Would you reproduce each of the records below precisely, with the pictures left out?

◇ ◇ ◇ ◇ ◇ ◇ ◇

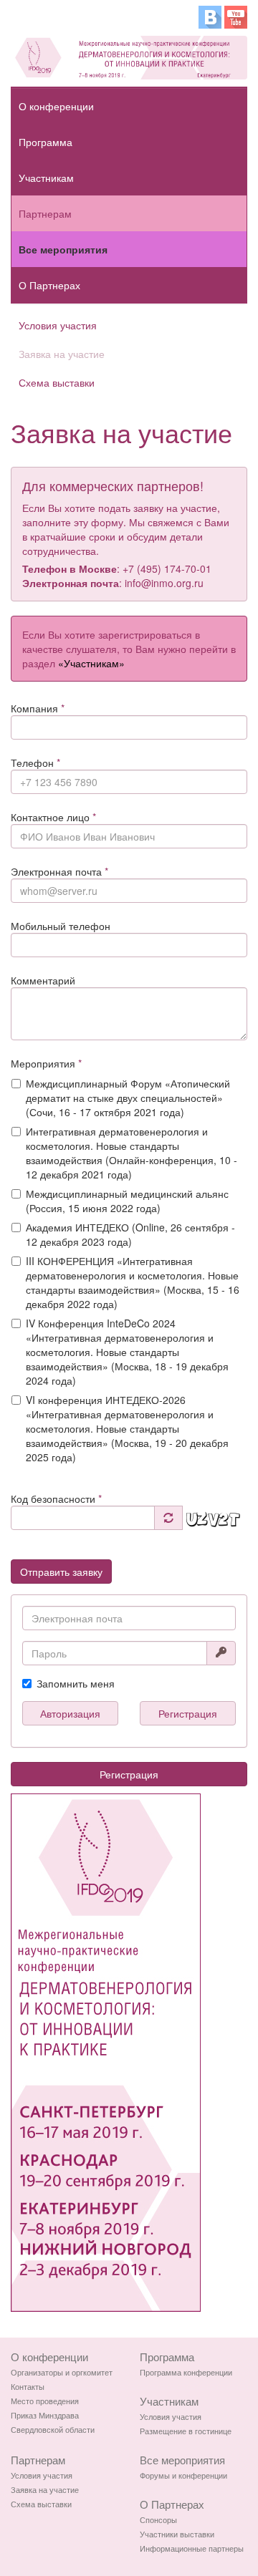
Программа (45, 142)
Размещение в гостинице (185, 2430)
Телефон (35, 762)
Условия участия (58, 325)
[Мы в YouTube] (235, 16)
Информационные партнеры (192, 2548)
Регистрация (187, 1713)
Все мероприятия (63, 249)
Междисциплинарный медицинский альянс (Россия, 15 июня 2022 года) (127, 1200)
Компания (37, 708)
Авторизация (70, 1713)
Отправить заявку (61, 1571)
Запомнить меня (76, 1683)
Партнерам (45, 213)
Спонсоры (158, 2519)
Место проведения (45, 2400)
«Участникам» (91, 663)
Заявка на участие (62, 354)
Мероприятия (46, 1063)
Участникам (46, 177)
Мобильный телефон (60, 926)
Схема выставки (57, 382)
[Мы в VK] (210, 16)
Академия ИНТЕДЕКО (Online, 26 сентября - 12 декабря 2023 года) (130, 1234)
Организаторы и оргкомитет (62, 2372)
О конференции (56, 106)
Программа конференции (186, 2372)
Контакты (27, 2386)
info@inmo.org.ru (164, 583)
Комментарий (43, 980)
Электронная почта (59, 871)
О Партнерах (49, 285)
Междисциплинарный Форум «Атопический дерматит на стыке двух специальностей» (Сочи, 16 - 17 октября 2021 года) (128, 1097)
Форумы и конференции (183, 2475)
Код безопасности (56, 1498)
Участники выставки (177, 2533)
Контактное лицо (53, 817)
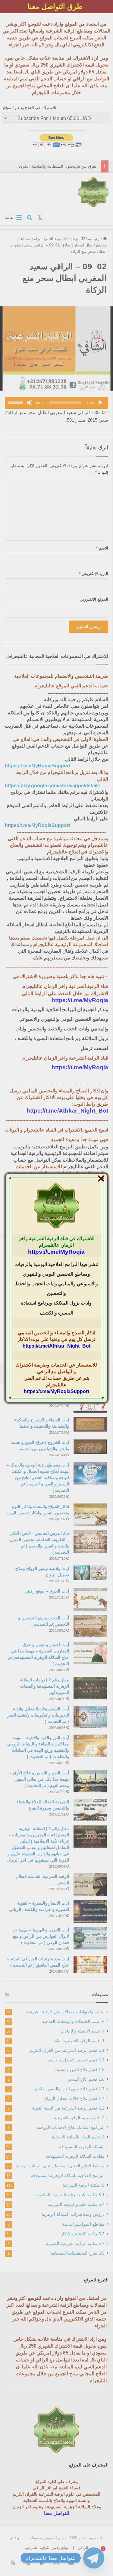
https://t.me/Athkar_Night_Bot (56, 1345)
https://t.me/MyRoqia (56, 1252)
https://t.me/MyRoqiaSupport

◇ ◇ ◇ ◇ ◇ ◇ ◇

:: Result for this exercise ::
Программа (45, 142)
Размещение в гостинице (185, 2430)
Телефон (35, 762)
Условия участия (58, 325)
[Мы в YouTube] (235, 16)
Информационные партнеры (192, 2548)
Регистрация (187, 1713)
Все мероприятия (63, 249)
Междисциплинарный медицинский альянс (Россия, 15 июня 2022 года) (127, 1200)
Компания (37, 708)
Авторизация (70, 1713)
Отправить заявку (61, 1571)
Запомнить меня (76, 1683)
Партнерам (45, 213)
Спонсоры (158, 2519)
Место проведения (45, 2400)
«Участникам» (91, 663)
Заявка на участие (62, 354)
Мероприятия (46, 1063)
Участникам (46, 177)
Мобильный телефон (60, 926)
Схема выставки (57, 382)
[Мы в VK] (210, 16)
Академия ИНТЕДЕКО (Online, 26 сентября - 12 декабря 2023 года) (130, 1234)
Организаторы и оргкомитет (62, 2372)
О конференции (56, 106)
Программа конференции (186, 2372)
Контакты (27, 2386)
info@inmo.org.ru (164, 583)
Комментарий (43, 980)
Электронная почта (59, 871)
О Партнерах (49, 285)
Междисциплинарный Форум «Атопический дерматит на стыке двух специальностей» (Сочи, 16 - 17 октября 2021 года) (128, 1097)
Форумы и конференции (183, 2475)
Код безопасности (56, 1498)
Участники выставки (177, 2533)
Контактное лицо (53, 817)
https://t.me/Athkar_Night_Bot (56, 1345)
https://t.me/MyRoqia (56, 1252)
https://t.me/MyRoqiaSupport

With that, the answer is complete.